I am working on an RNA-seq dataset for differential expression: 4 environments, 4 biological replicates per environment. There are also 4 batches, but they are orthogonal to environments, so all environments are equally represented among all batches.
I lean towards EdgeR. I find it more user friendly and have used it more often, easier to select for a common-sense effect size in addition to p value, it has a robust way of estimating variation, uses negative binomial distribution (but this is experimental in lme4) and so on.
However, some senior colleagues wants to use the mixed model approach of lme4 so that batch will be a random factor. Why does EdgeR not allow the use of random factors? What kind of arguments could I use in favor of EdgeR over lme4? Or if that shows my bias too much, what are the strengths of each approach?
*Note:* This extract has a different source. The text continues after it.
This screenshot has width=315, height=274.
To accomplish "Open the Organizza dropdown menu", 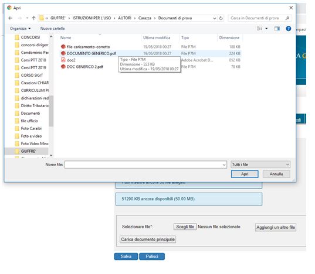I will click(x=21, y=29).
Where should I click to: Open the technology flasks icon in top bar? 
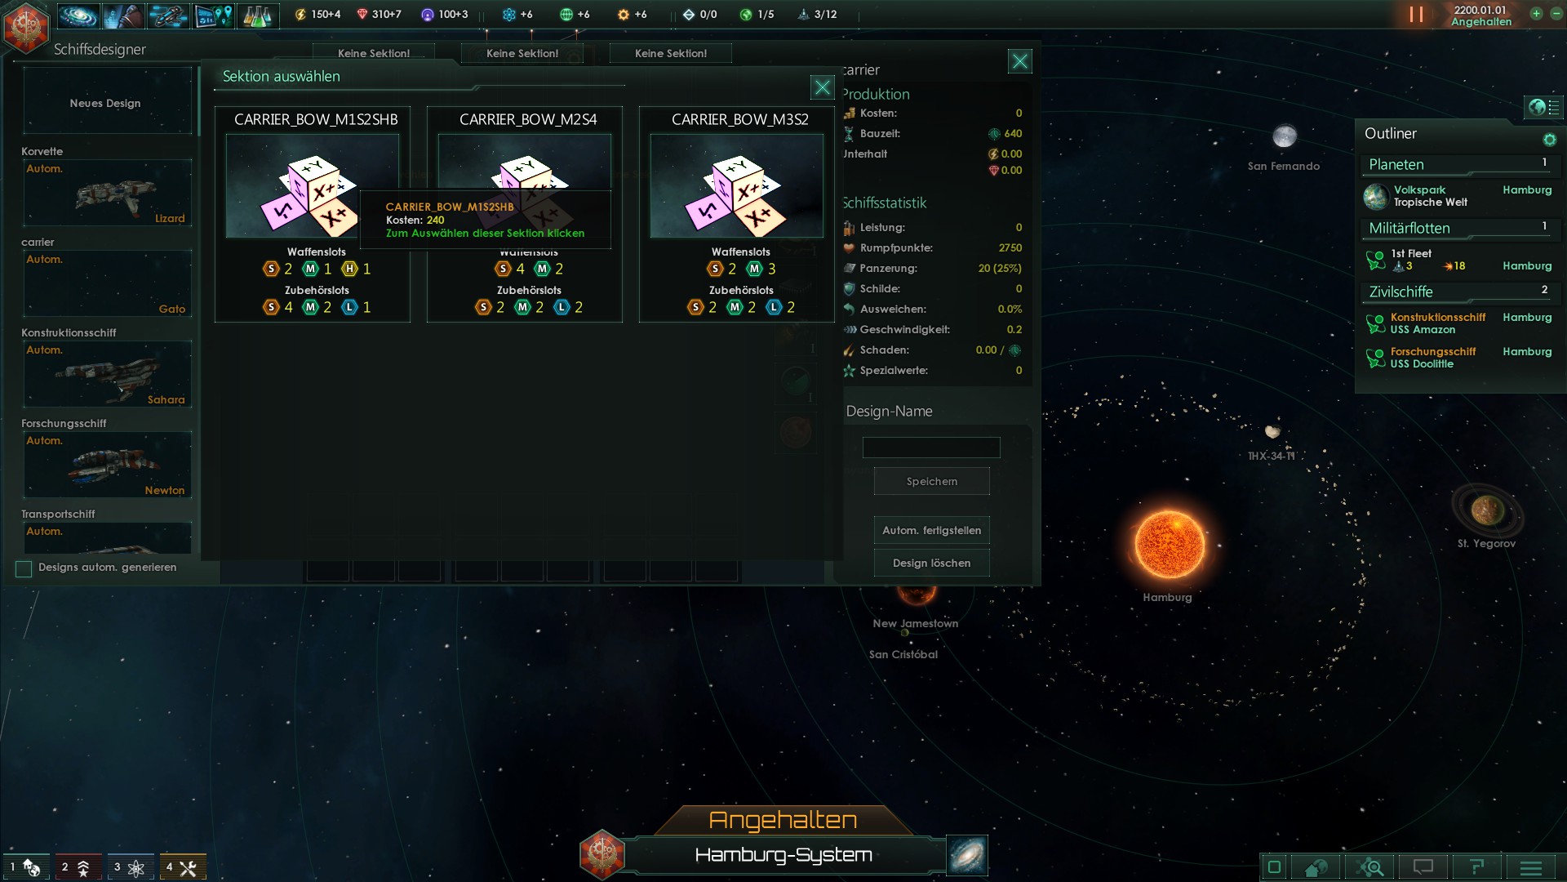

From what I understand, mixed effect models are HARD; hard to fit and hard to get inferences from. I once looked at lme4's internal code and I came away with a headache. It certainly wouldn't be trivial to add support for random effects to edgeR. In any case, here are a couple of points you can present to your colleagues:
You don't need random effects. The difference between fixed and random effects is less to do about the expectation of whether something is random or not (I mean, what isn't random when you do an experiment?) but rather about whether or not you need to share information across levels of the random effect (in this case, batches). This avoids the need to fully estimate a coefficient for each batch, as the estimates are shrunk towards the distribution from which they were assumed to be sampled. This preserves information for use elsewhere, which is important, e.g., when your batches are confounded with your variable of interest. Alternatively, if you want to know stuff about the underlying distribution, then random effects can also be useful. But neither of these things are an issue for your data set - the batches are orthogonal to the environment, and you don't really care about the batches other than to get them out of the way. From edgeR's side, type I error control will still be maintained for the environment comparisons when you model the batches as fixed effects.
The use of an underlying common distribution for the random effect can run into problems when one batch is an outlier or if you have some further systematic differences between your batches (e.g., some of the batches were processed differently from the others). This will interfere with estimation of the variance of the random effect, whereas the fixed effect won't care.
edgeR shares information across genes to improve the stability of the dispersion estimates, which increases the power to detect DE. This is not performed in lme4 - obviously, because that package wasn't designed for genome-wide studies. Any gain in power you might get from sharing information to estimate the batch coefficients in lme4 would probably be balanced out (and then some) by the gain in power in edgeR from increased precision of the dispersion estimates. In fact, I'm not sure that the variance of the random effect is estimated reliably when you have few batches; my personal tests with 6 batches resulted in loss of type I error control with glmer, and I suspect if you only have 4 batches, you'd probably get something similar.
edgeR is faster than running a loop over all genes to fit a GLMM to each. I've tried it, and it took hours.
If you must use random effects for RNA-seq data, have a look at duplicateCorrelation with voom and limma. This is fast, shares information across genes to improve estimation, and generally does the job pretty well.
Well, there are a lots of reasons why using lme4 for RNA-seq data would be unstable and unreliable (see Aaron's items 2 - 4).
For your experiment, though, there is an additional reason to avoid lme4. There is actually no theoretical advantage for using random effects for a fully balanced design such as yours (with batches orthogonal to environments). You will get essentially full information about the environmental effects from the edgeR model with batch as a fixed effect. The theoretical reason for using a random effect model is to recover inter-batch information about the treatments but, for the fully balanced design, there is no inter-batch information to recover. (Aaron has said essentially the same thing in his item 1.)
If you were analyzing a univariate normal response variable, then the fixed and random effects models would give identical results for your design. For glm mixed models, everything is approximate, but the same general principles apply.